I'm trying to figure out the right sequencing for my ICAgile certifications. I've been in agile environments for about 4 years as a scrum master and I'm looking at the ICP-ACC coaching path. But a few people at my company have told me to complete the ICP-ATF first as a prerequisite. The ICAgile site says it's recommended but not required.
I took the base ICP about 18 months ago and scored 88% on the final assessment. The coaching certification seems much more facilitation-heavy and less knowledge-test oriented - more of a demonstrated competency model from what I've read. That makes me think sequencing matters less than it would for a traditional exam-based cert.
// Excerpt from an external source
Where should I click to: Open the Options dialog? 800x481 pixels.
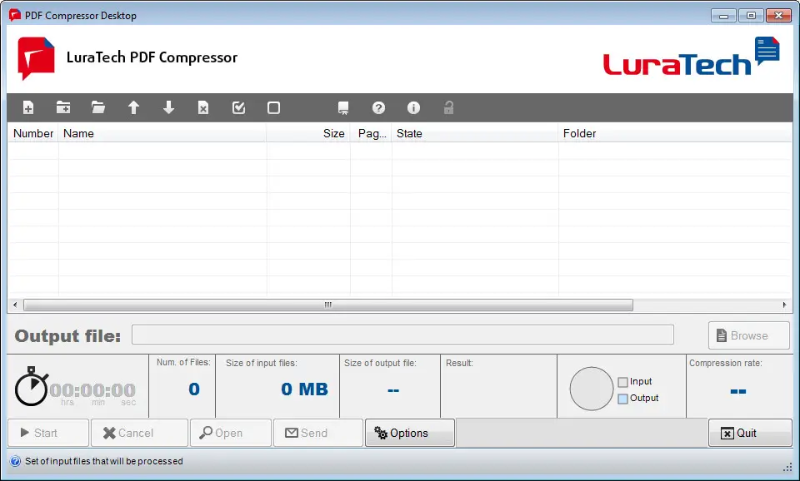pyautogui.click(x=409, y=433)
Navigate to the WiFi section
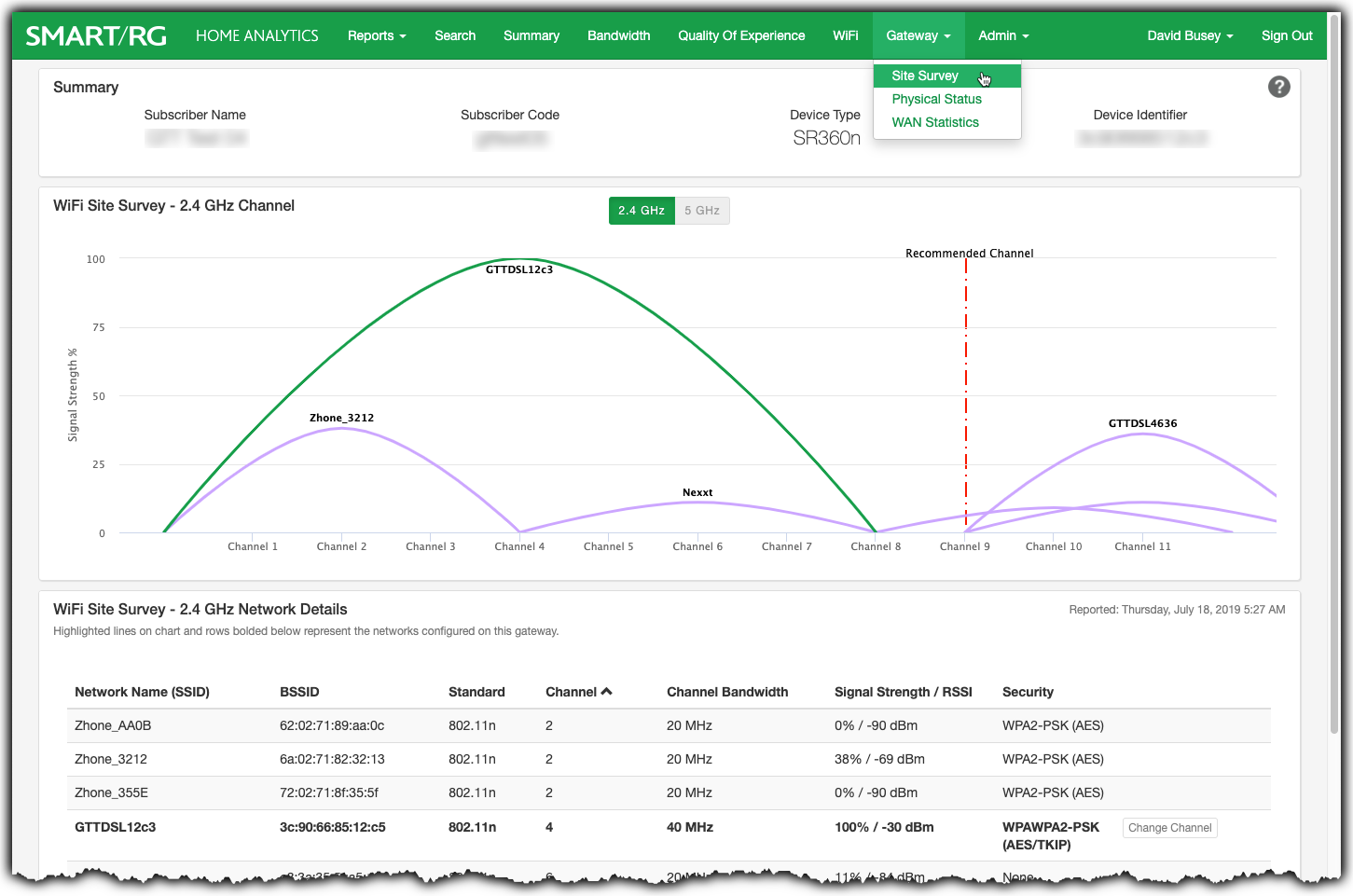Viewport: 1353px width, 896px height. [845, 34]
My company is paying for one course right now and I need to choose within the next 2 weeks. I'd ideally get the ACC done within 4-5 months while I'm actively coaching two scrum teams. Anyone who's done both - was the ATF material actually useful prep for the ACC, or is it mostly redundant if you already have real field experience?
The ACC is much more self-reflective and coaching-theory based than any other ICP cert I've done. Your field experience will matter more than any prerequisite course for passing the assessments. Go ACC first if that's your actual role right now.
I did ATF first and honestly about 40% of the material overlapped with what came up in the ACC course. If you've got 4 years of active scrum master experience, you could probably go straight to ACC without much gap. ATF is more valuable for people earlier in their agile journey.
I jumped straight to ACC and didn't feel like I missed anything from skipping ATF. The hardest parts were the coaching stances and the distinction between mentoring, coaching, and facilitating - conceptual stuff rather than process knowledge.